Reproduce word for word the lines from the one containing "Identify the location of scroll" through the last line of the entries.

### Data provided:
==================================================

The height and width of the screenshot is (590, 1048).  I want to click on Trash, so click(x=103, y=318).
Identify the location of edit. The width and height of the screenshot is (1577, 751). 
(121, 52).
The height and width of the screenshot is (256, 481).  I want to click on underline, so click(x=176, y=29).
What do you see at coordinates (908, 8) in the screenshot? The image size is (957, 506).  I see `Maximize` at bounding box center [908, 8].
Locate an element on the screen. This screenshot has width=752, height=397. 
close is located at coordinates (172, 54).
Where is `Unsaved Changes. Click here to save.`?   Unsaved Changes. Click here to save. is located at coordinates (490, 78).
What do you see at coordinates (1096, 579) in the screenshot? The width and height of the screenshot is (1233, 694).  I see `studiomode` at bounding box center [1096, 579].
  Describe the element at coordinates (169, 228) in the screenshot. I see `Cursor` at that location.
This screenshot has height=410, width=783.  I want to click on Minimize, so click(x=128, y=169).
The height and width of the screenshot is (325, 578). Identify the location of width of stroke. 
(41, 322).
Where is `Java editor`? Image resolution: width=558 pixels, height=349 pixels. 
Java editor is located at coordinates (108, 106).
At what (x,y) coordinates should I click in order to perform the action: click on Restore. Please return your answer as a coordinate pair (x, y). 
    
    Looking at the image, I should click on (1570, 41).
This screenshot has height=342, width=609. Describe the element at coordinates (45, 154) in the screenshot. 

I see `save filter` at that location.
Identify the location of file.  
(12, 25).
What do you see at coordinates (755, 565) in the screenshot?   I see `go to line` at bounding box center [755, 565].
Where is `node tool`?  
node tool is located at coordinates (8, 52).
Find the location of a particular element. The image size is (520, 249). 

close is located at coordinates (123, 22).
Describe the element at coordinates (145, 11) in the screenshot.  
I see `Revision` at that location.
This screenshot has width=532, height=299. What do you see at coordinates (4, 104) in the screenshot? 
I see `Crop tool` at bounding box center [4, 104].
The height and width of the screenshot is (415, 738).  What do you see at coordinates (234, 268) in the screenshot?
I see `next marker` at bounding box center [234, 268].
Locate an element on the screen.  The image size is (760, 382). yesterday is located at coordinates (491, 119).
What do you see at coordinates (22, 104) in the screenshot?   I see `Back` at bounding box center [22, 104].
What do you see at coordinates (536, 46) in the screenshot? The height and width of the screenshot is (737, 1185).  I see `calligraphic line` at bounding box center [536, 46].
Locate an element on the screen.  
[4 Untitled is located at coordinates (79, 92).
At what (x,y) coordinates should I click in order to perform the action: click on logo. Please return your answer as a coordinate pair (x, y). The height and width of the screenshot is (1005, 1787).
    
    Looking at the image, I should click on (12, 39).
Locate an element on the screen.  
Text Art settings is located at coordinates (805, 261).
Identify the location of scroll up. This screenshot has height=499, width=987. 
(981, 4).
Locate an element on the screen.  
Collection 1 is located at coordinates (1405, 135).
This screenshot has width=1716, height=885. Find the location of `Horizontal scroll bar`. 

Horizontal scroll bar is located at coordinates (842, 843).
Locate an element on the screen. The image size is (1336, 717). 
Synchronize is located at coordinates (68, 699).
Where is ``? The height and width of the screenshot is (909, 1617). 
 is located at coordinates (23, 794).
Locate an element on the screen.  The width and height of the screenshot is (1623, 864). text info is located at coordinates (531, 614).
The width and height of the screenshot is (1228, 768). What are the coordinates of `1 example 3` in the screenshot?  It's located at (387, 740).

==================================================

### Written reply:
Identify the location of scroll up. This screenshot has height=499, width=987. 
(981, 4).
Locate an element on the screen.  
Collection 1 is located at coordinates (1405, 135).
This screenshot has width=1716, height=885. Find the location of `Horizontal scroll bar`. 

Horizontal scroll bar is located at coordinates (842, 843).
Locate an element on the screen. The image size is (1336, 717). 
Synchronize is located at coordinates (68, 699).
Where is ``? The height and width of the screenshot is (909, 1617). 
 is located at coordinates (23, 794).
Locate an element on the screen.  The width and height of the screenshot is (1623, 864). text info is located at coordinates (531, 614).
The width and height of the screenshot is (1228, 768). What are the coordinates of `1 example 3` in the screenshot?  It's located at (387, 740).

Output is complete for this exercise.